With the announcement came a barrage of calls to the administration, which assured that no university funds would go to the effort. Governor Ronald Reagan, “astounded” at the appointment, demanded more and asked that it be rescinded. Cleaver answered Reagan a month later with a colorful speech at Stanford University:
America is the oppressor of humanity… America the torturer, America the ugly, the successor of Nazi Germany.
I challenge Ronald Reagan to a duel because Reagan is a punk, a sissy and a coward..
He can fight me with a gun, a knife, or a baseball bat. I’ll beat him to death with a marshmallow.
At this distance, the episode makes no sense on rational grounds. That the Berkeley faculty should welcome a voluble and vicious provocateur into the classroom for ten weeks—the other team teachers promised to make Cleaver’s thought a central focus of the class—bespeaks an investment of complex psychic import. That is why it helps to remember such moments when facing professors who grow indignant and disbelieving at the allegation of bias.
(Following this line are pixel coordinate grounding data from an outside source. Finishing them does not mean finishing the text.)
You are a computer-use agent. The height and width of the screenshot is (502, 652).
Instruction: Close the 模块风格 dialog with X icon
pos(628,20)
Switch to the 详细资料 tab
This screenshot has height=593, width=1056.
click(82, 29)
In the minds of many professors, the days of protest, sit-in, “experimental” courses (as Social Analysis 1391X was termed), and marginalized voices brought to the quad signify a breakthrough, an ascent of campus life into a splendid moral meaning. People who remember them set the drawbacks of Cleaver-in-the-classroom against, say, the fact that the 1968 Berkeley faculty was 98% white, a disgrace that eclipses Cleaver’s profanity.
So, when conservatives deplore the one-sided list of campus speakers, or when they uncover ideological litmus tests in certification programs, and so on, they may intend only a revision of policy, for instance, a couple of right-wing voices on the schedule or the removal of pledges of diversity in job descriptions. But people who crafted those policies hear a different challenge. They extend the specific criticism into a general assault on the moral mission of higher education, and counter-attack accordingly. They recall a time when the campus was really liberal-ized, that is, open to pressing social issues, no longer hung up on credentials, ready to hear the disenfranchised, and willing to defy the Reagans of the world.
How far the campus has fallen, they muse. Careerist students and on-the-make colleagues. Corporate administrations, endowment growth, and rankings frenzy. And still, professors exclaim, conservatives won’t leave them alone. This regret and remembrance lies near the heart of the liberal bias denier. If conservatives wish to understand them, they should go back 40 years and read the papers. They will find much to deplore in full bloom, and they should study those tempests well.